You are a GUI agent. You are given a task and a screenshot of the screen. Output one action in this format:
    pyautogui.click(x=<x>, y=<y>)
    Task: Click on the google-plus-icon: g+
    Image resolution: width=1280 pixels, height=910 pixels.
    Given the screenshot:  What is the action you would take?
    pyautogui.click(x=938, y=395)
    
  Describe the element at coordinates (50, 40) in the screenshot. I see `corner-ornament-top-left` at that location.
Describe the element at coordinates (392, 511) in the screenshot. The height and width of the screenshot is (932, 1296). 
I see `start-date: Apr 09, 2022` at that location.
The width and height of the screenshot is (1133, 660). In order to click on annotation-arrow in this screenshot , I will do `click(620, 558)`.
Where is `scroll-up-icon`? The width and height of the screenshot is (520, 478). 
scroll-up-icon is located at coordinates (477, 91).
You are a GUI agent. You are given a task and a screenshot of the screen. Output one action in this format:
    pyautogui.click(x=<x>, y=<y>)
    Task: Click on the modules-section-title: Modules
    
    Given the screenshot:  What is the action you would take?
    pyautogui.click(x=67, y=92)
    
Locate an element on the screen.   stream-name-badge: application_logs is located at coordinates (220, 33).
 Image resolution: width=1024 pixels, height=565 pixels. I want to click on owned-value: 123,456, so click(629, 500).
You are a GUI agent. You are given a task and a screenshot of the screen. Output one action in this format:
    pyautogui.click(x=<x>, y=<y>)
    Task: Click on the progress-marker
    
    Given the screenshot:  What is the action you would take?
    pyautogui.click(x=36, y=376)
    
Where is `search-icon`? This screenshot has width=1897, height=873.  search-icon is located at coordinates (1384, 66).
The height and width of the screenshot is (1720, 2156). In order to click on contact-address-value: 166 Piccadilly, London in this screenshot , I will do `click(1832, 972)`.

┄┄┄┄┄┄┄┄┄┄

WHAT NEEDS TO BE DONE: Copy these records out line for line, from first to last, without changing anything.

SOLVED PROBLEM:
You are a GUI agent. You are given a task and a screenshot of the screen. Output one action in this format:
    pyautogui.click(x=<x>, y=<y>)
    Task: Click on the google-plus-icon: g+
    Image resolution: width=1280 pixels, height=910 pixels.
    Given the screenshot:  What is the action you would take?
    pyautogui.click(x=938, y=395)
    
  Describe the element at coordinates (50, 40) in the screenshot. I see `corner-ornament-top-left` at that location.
Describe the element at coordinates (392, 511) in the screenshot. The height and width of the screenshot is (932, 1296). 
I see `start-date: Apr 09, 2022` at that location.
The width and height of the screenshot is (1133, 660). In order to click on annotation-arrow in this screenshot , I will do `click(620, 558)`.
Where is `scroll-up-icon`? The width and height of the screenshot is (520, 478). 
scroll-up-icon is located at coordinates (477, 91).
You are a GUI agent. You are given a task and a screenshot of the screen. Output one action in this format:
    pyautogui.click(x=<x>, y=<y>)
    Task: Click on the modules-section-title: Modules
    
    Given the screenshot:  What is the action you would take?
    pyautogui.click(x=67, y=92)
    
Locate an element on the screen.   stream-name-badge: application_logs is located at coordinates (220, 33).
 Image resolution: width=1024 pixels, height=565 pixels. I want to click on owned-value: 123,456, so click(629, 500).
You are a GUI agent. You are given a task and a screenshot of the screen. Output one action in this format:
    pyautogui.click(x=<x>, y=<y>)
    Task: Click on the progress-marker
    
    Given the screenshot:  What is the action you would take?
    pyautogui.click(x=36, y=376)
    
Where is `search-icon`? This screenshot has width=1897, height=873.  search-icon is located at coordinates (1384, 66).
The height and width of the screenshot is (1720, 2156). In order to click on contact-address-value: 166 Piccadilly, London in this screenshot , I will do `click(1832, 972)`.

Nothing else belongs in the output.